Folk pioneer Doc Watson dies aged 89

Grammy winner had been suffering abdominal problems

PA Photos
Pic: PA Photos
Pioneering folk musician Arthel Lane 'Doc' Watson has died at the age of 89.

The Grammy-winning singer-songwriter, known for blending bluegrass, country, gospel and blues, passed away following abdominal surgery last week, his promoters confirmed to AFP.

He was admitted to Wake Forest Baptist Medical Center in Winston-Salem in the US following a fall last week, with his daughter telling local media he was "real sick" at the time.

Known for his influential flat-picking playing style, Watson picked up a total of seven Grammys during his career, including the Lifetime Achievement Award.

Born into a musical family, he was blind from the age of one after suffering an infection. He spent much of his career recording and touring with his late son Merle, releasing albums such as 'Doc Watson And Family' and 'Sittin' Here Pickin' The Blues'.

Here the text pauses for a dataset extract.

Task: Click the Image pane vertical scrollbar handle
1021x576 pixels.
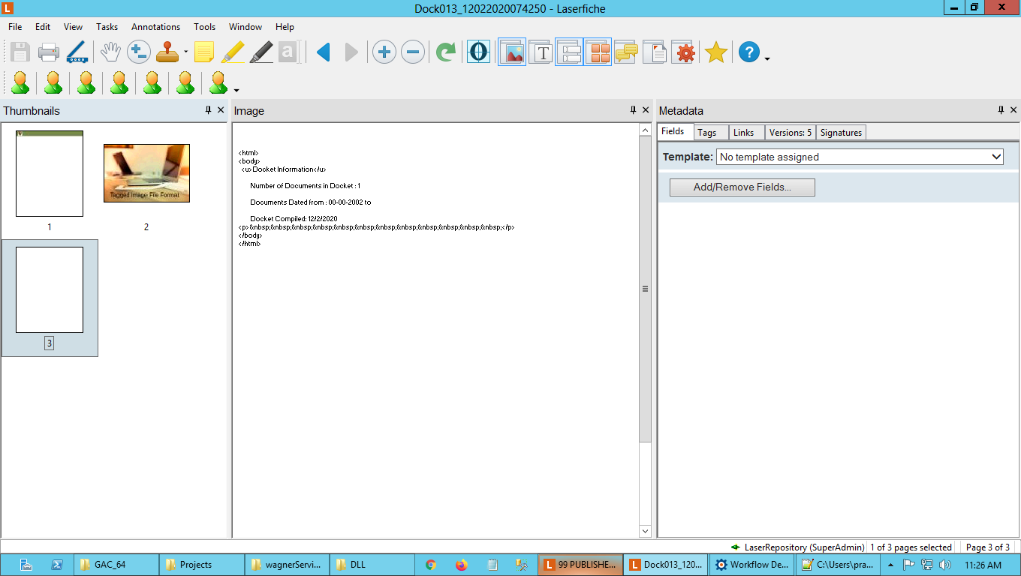Action: click(x=645, y=289)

Former US president Bill Clinton is among those who have paid tribute to Watson down the years, commenting after awarding him the National Medal of Arts: "There may not be a serious, committed baby boomer alive who didn't at some point in his or her youth try to spend a few minutes at least trying to learn to pick a guitar like Doc Watson."

Watson is survived by his wife of almost 66 years Rosa Lee Carlton Watson, their daughter Nancy Ellen, grandchildren, great-grandchildren, and his brother David Watson.